= Earth Learning Idea =

Earth Learning Idea (ELI) provides free Earth-related teaching ideas, designed to be practical science and geography resources for secondary and primary teachers and teacher-trainers and trainees across the world. It is run on a voluntary basis by three teachers from the Earth Science Education Unit (ESEU).

== History ==
Earth Learning Idea was set up in May 2007, for the International Year of Planet Earth, with the intention of reaching as many children throughout the world as possible, particularly those who suffer from lack of resources and from lack of thought-provoking teaching. The aim is to foster a better knowledge of the natural world and how it works, encouraging the joy of knowledge about the Earth in those who may not otherwise have the opportunity to receive it.

== Global educational project ==
Earth Learning Ideas enhance learning by being fun to carry out and so enjoyable for pupils and teachers. All ELIs are directed at teachers to encourage maximum pupil participation. One of the main aims is to encourage interactive teaching and the development of thinking and investigational skills in pupils. It is a global effort offering unique teaching resources. All activities are free to download in pdf format and all are accompanied by ´back-up´ notes for teachers.

The activities range widely from ´Rock cycle in wax´, ´Craters on the Moon´ to ´Quakeshake´, an investigation into why some buildings survive in an earthquake and others do not. Other popular activities are ´Trapped! Why can't oil and gas escape from their underground prison?´ and ´How to weigh a dinosaur´. ELIs are popular in schools especially when earthquakes, volcanoes or tsunamis have been in the news. A rich collection of exciting and imaginative activities covering a wide range of Earth-related topics can be found on the website.

Each week an activity is posted on the ELI blog. New activities are published here and comments and suggestions are encouraged. The suggestions are incorporated into ´Extension´ ideas for the activities.

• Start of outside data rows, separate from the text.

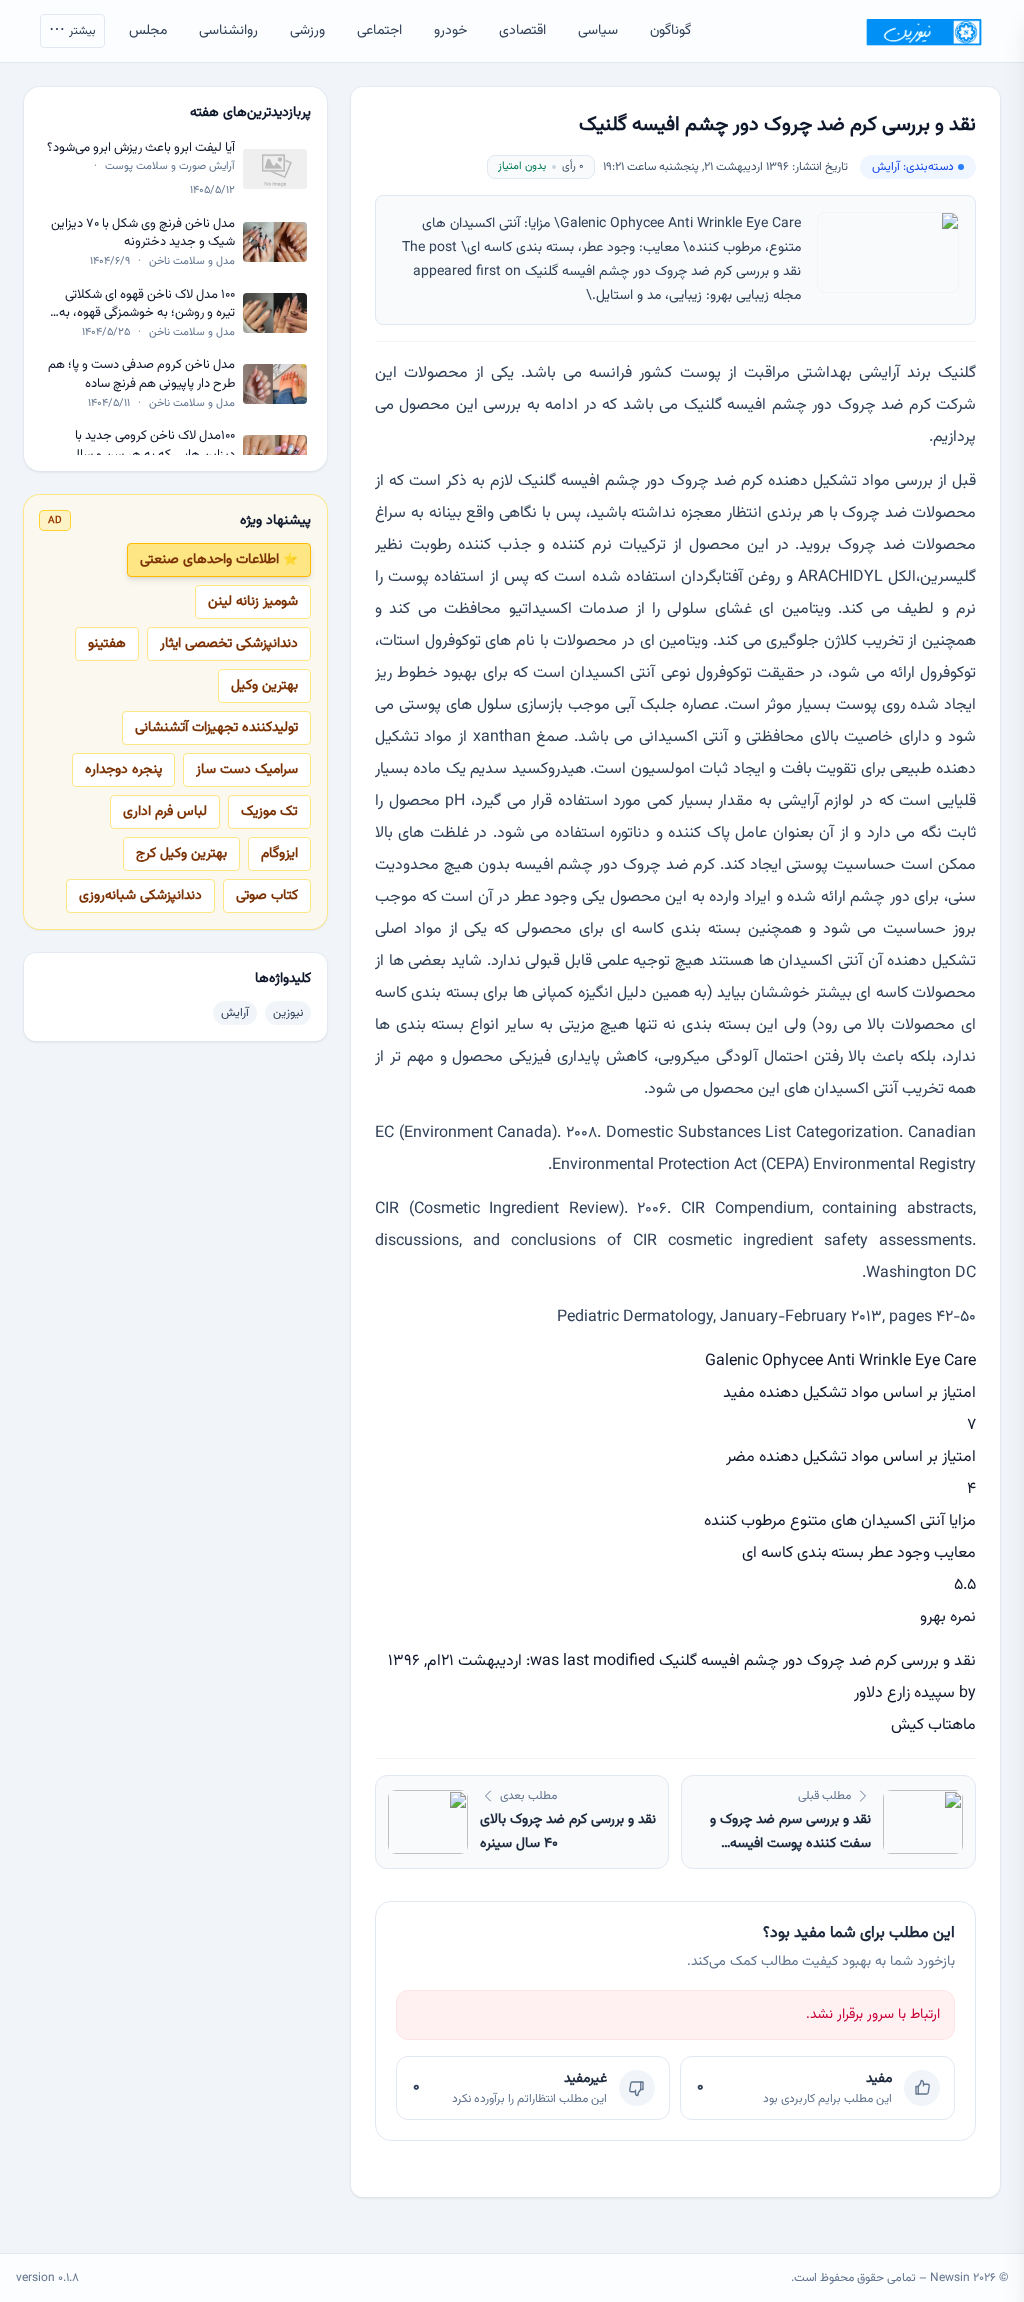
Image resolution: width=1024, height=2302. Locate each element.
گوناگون (670, 31)
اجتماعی (379, 31)
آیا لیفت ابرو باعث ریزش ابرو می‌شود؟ (141, 148)
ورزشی (307, 31)
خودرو (450, 31)
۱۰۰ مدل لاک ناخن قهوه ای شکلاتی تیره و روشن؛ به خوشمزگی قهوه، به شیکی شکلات (147, 304)
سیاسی (598, 31)
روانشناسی (228, 31)
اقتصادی (522, 31)
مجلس (148, 31)
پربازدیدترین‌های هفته (250, 113)
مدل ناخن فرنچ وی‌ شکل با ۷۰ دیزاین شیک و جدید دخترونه (143, 233)
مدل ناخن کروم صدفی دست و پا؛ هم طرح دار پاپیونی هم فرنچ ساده (141, 374)
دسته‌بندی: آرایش (913, 167)
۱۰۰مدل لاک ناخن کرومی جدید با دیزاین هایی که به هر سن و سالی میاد (151, 445)
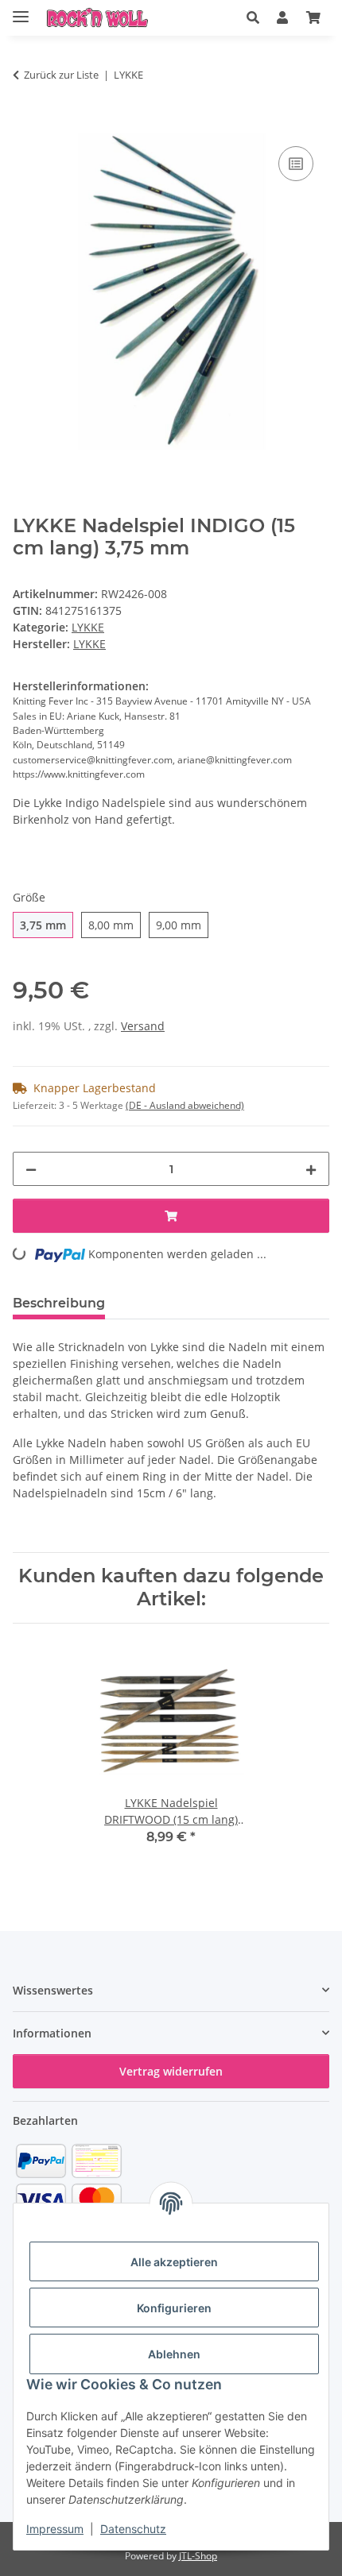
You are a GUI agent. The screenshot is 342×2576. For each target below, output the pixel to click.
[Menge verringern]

At 10 January 2019, more than 4,000,000 activities in PDF format have been downloaded worldwide.

== Translations ==
Earth Learning Idea activities are written on a voluntary basis and, with the exception of Norway, they have been translated voluntarily too. The Norwegian team received a small grant. ELI activities are now available in the following languages:-
- Spanish - translations by AulaGEA, a service for teachers and learners of the Dept. of Geology of the University of Buenos Aires.
- Catalan and further Spanish translations - are published by AEPECT, Asociación Española para la enseñanza de las Ciencias de la Tierra: La organización de profesores de Ciencias de la Tierra de España, Portugal e Hispano-América.
- Norwegian - the translations are sponsored by the Norwegian Committee of the Year of Planet Earth and Earth Learning Idea activities are listed as resource material on the Naturfagsenteret website.
- Italian ANISN - translations by members of ANISN Associazione Nazionale degli Insegnanti di Scienze Naturali.
- German - translations supported by the Department for Geography Education, Institute for Science Education, Leibniz University, Hannover.
- Portuguese - translations by members of the Institute of Geosciences, Campinas State University, São Paulo, Brazil.,
- Polish - translations by the Institute of Geology, Faculty of Geographical and Geological Sciences, Adam Mickiewicz University, Poznan, Poland.
- Slovak - translations by the Lepšia Geografia (Better Geography) Project. Bratislava, Slovakia
- Chinese (Mandarin) - translations by members of the Geoidea team.
- Tamil - one translation so far by a member of Arul Anandar College, Tamil Nadu, India.